**Task instructions**
The records below need to be restated word for word.

------------------------------

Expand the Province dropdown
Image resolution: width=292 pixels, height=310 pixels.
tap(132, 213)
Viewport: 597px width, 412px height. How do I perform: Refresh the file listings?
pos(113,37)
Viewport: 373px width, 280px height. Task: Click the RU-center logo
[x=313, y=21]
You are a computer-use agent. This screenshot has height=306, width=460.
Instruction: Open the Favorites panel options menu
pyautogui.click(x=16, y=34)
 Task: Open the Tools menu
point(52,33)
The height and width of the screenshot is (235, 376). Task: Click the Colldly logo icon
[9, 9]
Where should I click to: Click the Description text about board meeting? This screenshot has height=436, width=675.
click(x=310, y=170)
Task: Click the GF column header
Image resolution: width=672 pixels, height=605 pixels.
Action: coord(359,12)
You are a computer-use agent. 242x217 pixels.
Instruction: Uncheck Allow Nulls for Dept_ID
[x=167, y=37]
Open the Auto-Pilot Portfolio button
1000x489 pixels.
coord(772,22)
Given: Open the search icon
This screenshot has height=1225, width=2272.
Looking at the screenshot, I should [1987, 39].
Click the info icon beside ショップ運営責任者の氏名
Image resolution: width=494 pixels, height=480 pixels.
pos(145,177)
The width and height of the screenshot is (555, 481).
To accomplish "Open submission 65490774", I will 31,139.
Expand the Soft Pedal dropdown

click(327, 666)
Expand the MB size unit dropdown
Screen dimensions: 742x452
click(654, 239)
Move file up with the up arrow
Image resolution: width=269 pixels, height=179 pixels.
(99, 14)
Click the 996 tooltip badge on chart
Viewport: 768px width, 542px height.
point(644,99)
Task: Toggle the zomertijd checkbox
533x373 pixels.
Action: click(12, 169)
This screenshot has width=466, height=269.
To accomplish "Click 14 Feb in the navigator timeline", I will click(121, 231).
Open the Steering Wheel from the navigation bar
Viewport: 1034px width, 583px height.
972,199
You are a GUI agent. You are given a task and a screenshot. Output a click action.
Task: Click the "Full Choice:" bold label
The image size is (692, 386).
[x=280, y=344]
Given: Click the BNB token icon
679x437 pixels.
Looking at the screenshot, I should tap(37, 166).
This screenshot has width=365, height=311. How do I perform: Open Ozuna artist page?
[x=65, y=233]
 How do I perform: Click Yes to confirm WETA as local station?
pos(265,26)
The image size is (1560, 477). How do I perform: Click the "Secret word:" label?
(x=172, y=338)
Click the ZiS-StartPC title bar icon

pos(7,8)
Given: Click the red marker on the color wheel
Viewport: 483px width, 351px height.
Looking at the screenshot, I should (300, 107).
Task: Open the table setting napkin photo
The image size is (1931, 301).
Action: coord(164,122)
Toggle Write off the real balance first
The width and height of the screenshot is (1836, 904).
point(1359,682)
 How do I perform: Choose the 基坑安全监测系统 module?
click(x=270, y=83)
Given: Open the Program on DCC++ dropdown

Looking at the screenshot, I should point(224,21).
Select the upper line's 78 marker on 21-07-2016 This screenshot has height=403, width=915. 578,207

------------------------------

**Output of the exercise**
Expand the Province dropdown
Image resolution: width=292 pixels, height=310 pixels.
tap(132, 213)
Viewport: 597px width, 412px height. How do I perform: Refresh the file listings?
pos(113,37)
Viewport: 373px width, 280px height. Task: Click the RU-center logo
[x=313, y=21]
You are a computer-use agent. This screenshot has height=306, width=460.
Instruction: Open the Favorites panel options menu
pyautogui.click(x=16, y=34)
 Task: Open the Tools menu
point(52,33)
The height and width of the screenshot is (235, 376). Task: Click the Colldly logo icon
[9, 9]
Where should I click to: Click the Description text about board meeting? This screenshot has height=436, width=675.
click(x=310, y=170)
Task: Click the GF column header
Image resolution: width=672 pixels, height=605 pixels.
Action: coord(359,12)
You are a computer-use agent. 242x217 pixels.
Instruction: Uncheck Allow Nulls for Dept_ID
[x=167, y=37]
Open the Auto-Pilot Portfolio button
1000x489 pixels.
coord(772,22)
Given: Open the search icon
This screenshot has height=1225, width=2272.
Looking at the screenshot, I should [1987, 39].
Click the info icon beside ショップ運営責任者の氏名
Image resolution: width=494 pixels, height=480 pixels.
pos(145,177)
The width and height of the screenshot is (555, 481).
To accomplish "Open submission 65490774", I will 31,139.
Expand the Soft Pedal dropdown

click(327, 666)
Expand the MB size unit dropdown
Screen dimensions: 742x452
click(654, 239)
Move file up with the up arrow
Image resolution: width=269 pixels, height=179 pixels.
(99, 14)
Click the 996 tooltip badge on chart
Viewport: 768px width, 542px height.
point(644,99)
Task: Toggle the zomertijd checkbox
533x373 pixels.
Action: click(12, 169)
This screenshot has width=466, height=269.
To accomplish "Click 14 Feb in the navigator timeline", I will click(121, 231).
Open the Steering Wheel from the navigation bar
Viewport: 1034px width, 583px height.
972,199
You are a GUI agent. You are given a task and a screenshot. Output a click action.
Task: Click the "Full Choice:" bold label
The image size is (692, 386).
[x=280, y=344]
Given: Click the BNB token icon
679x437 pixels.
Looking at the screenshot, I should tap(37, 166).
This screenshot has width=365, height=311. How do I perform: Open Ozuna artist page?
[x=65, y=233]
 How do I perform: Click Yes to confirm WETA as local station?
pos(265,26)
The image size is (1560, 477). How do I perform: Click the "Secret word:" label?
(x=172, y=338)
Click the ZiS-StartPC title bar icon

pos(7,8)
Given: Click the red marker on the color wheel
Viewport: 483px width, 351px height.
Looking at the screenshot, I should (300, 107).
Task: Open the table setting napkin photo
The image size is (1931, 301).
Action: coord(164,122)
Toggle Write off the real balance first
The width and height of the screenshot is (1836, 904).
point(1359,682)
 How do I perform: Choose the 基坑安全监测系统 module?
click(x=270, y=83)
Given: Open the Program on DCC++ dropdown

Looking at the screenshot, I should point(224,21).
Select the upper line's 78 marker on 21-07-2016 This screenshot has height=403, width=915. 578,207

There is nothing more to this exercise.